When will I die?

Kdaj mi bo odbila zadnja ura?


69

A huge clock appears out of nowhere and plays with time.

It’s been no more than three weeks since Julija’s departure, and I’m already feeling pain in my chest, angel. She made me give this nonsensical encounter a form. I’ve been working day and night to turn this travesty of a conversation into Lake Redoubt’s supplement, making it almost unrecognizable from said disaster in the process. And now when it’s more or less finished, I feel nothing but pressure of emptiness growing in my head and heart, as I know the story is not going anywhere: it will merely be.

I walk from that point of the square which a hypothetical drawbridge would have to touch to the nearest two ends, and finally to you, with my head and hair down, and say, “Oh void angel, please take Julija’s blade and cut off my head.”

The void angel retorts that Julija’s blade is not for surrender; according to him it was forged for continuity and persistence; that I desired permanence: “This is the shape of your war against time and oblivion.”

I slowly lift the sword with both hands and press it against my neck.

The angel says that I do not understand the blade, asserting it was created to carve out a home for a soul that no system or religion could take under its wing, and to fight the world’s attempts to define me: “If you turn this sword against yourself, you will show to the world that your sorrow was nothing but illness.”

Me: “Something … is still … preventing me from using it against myself! Angel …”

The angel observes that this is so because I am protected by my defensive structures: “Idleness does not equal failure.”

I lower the sword with my tired arms, and let it slip slowly: first from the left, then my right hand. Its fall makes a tender sound.

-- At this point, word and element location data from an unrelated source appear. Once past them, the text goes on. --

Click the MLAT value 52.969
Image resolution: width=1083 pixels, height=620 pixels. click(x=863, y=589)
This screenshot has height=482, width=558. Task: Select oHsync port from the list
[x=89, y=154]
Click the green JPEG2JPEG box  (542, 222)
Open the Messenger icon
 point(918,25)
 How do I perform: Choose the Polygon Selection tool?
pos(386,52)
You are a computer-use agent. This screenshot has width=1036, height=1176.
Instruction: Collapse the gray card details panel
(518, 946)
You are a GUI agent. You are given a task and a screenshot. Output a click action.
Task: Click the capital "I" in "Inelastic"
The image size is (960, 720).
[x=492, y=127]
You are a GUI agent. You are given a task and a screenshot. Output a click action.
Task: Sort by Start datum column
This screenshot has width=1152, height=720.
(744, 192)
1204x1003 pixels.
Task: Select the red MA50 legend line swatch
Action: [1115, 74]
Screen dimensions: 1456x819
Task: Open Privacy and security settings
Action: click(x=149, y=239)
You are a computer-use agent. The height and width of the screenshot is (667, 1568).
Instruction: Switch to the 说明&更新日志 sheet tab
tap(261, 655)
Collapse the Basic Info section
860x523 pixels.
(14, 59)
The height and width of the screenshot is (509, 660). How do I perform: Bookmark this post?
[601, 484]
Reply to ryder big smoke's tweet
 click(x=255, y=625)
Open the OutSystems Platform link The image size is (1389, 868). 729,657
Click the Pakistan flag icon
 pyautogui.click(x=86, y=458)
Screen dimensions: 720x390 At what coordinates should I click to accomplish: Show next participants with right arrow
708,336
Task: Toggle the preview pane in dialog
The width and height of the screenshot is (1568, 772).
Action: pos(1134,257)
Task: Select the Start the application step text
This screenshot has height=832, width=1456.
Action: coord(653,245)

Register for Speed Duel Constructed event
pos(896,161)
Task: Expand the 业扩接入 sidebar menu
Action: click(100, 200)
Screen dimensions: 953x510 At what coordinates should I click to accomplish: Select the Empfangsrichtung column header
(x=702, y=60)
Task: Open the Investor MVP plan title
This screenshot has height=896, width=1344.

I stand still with my head down, and because hair is covering my face, I resemble Julija’s ghostly form: “I want to do what Julija does when faced with horror: the groaning, crying, and screaming. But I can’t! There’s no relief, no exit for me. But eventually, something will force me to … I don’t understand! Oh angel, I’m scared. Scared – because I don’t want to die!

The angel says that I should scream out of defiance.

“Ah-h-h, stop-p-p teasing me-e-e!” I say with an annoyed voice, and start running from one arbitrary point to another while laughing softly, “Ha-ha-ha-ha-ha! Ha-ha-ha-ha-ha!”

The angel observes this sudden emotional effusion with curiosity and follows me silently.

Void angel’s rodent minions gather around Julija’s blade.

Me: “Don’t touch that!” I quickly return to the place where it was dropped, pick it up, and put it in my right hand, after having dispersed the startled demons by merely rushing towards them. “C-control your servants, void angel!! … You are not my friend. I can’t believe I wanted to hug you …”

The angel lowers his head, forcing his minions to hide in ground holes and grass.

70

I am well aware that one day, the world will force me to die. But this place, including you, void angel, will live on in the voice of the word net that has been woven and entrusted with its representation.